- **AVAILABLE DATA**
──────────

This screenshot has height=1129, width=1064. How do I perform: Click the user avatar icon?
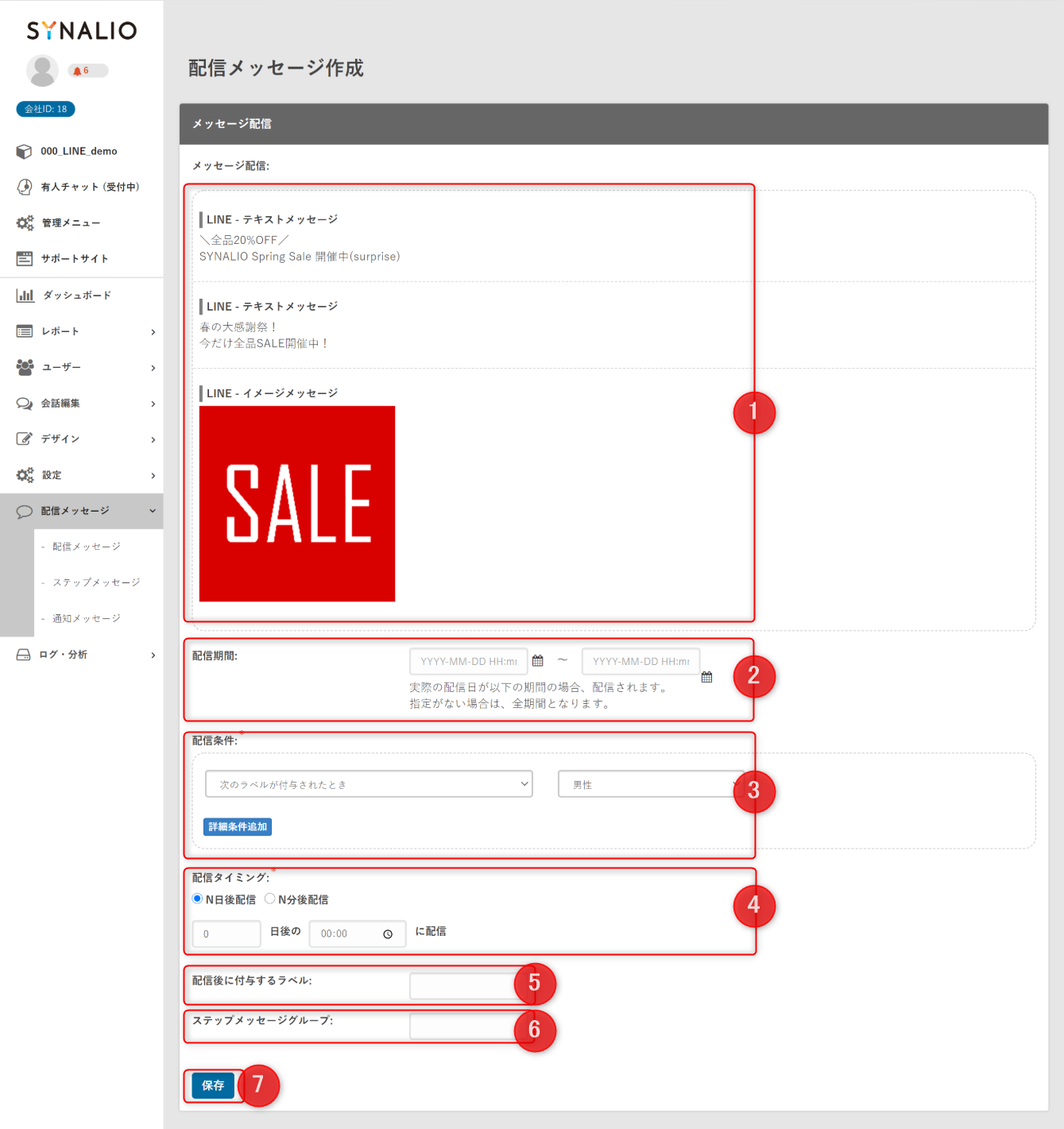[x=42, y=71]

──────────

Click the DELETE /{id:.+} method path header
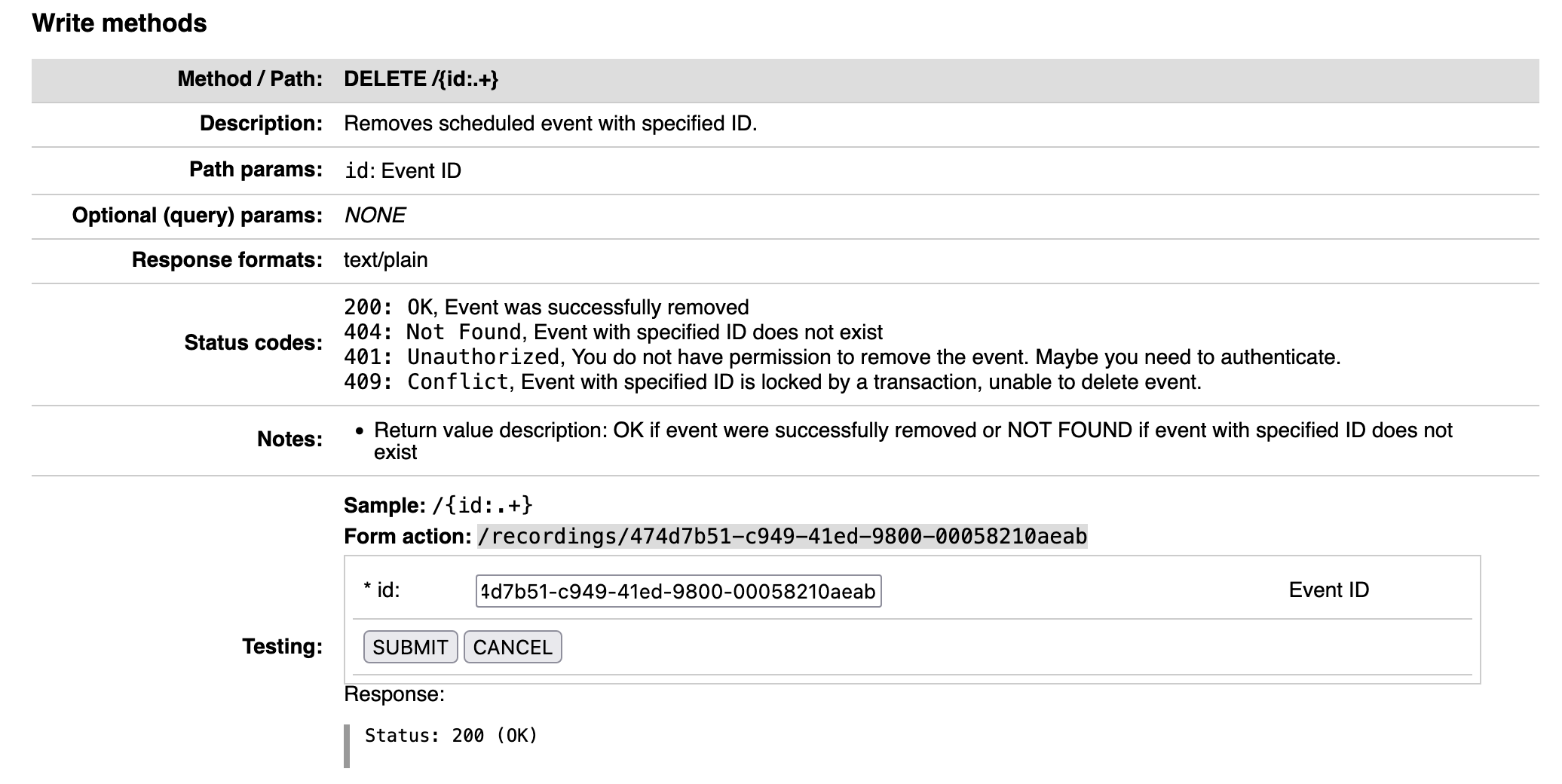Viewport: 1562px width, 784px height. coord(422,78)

──────────

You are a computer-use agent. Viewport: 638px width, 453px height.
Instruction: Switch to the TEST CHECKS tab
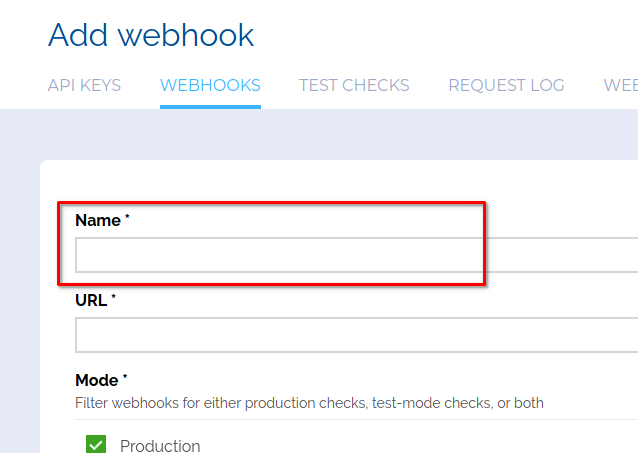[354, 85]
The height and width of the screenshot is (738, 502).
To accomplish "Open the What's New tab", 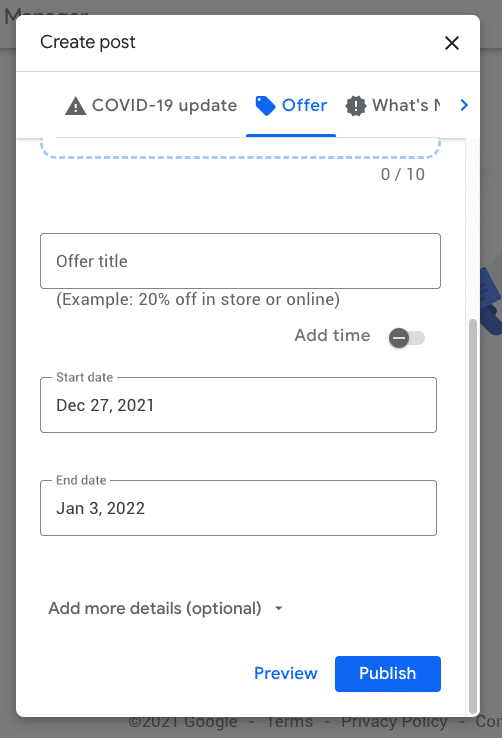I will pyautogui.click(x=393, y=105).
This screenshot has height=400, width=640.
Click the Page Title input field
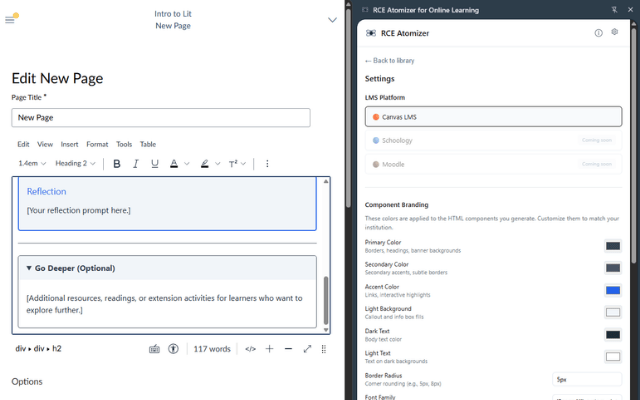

──────────

Render the data starting at the line containing "This screenshot has height=400, width=640." and ending at the line containing "Click the Page Title input field" as a Markdown table. Give it the columns Row and Line, and omit any blank lines.

| Row | Line |
|---|---|
| 1 | This screenshot has height=400, width=640. |
| 2 | Click the Page Title input field |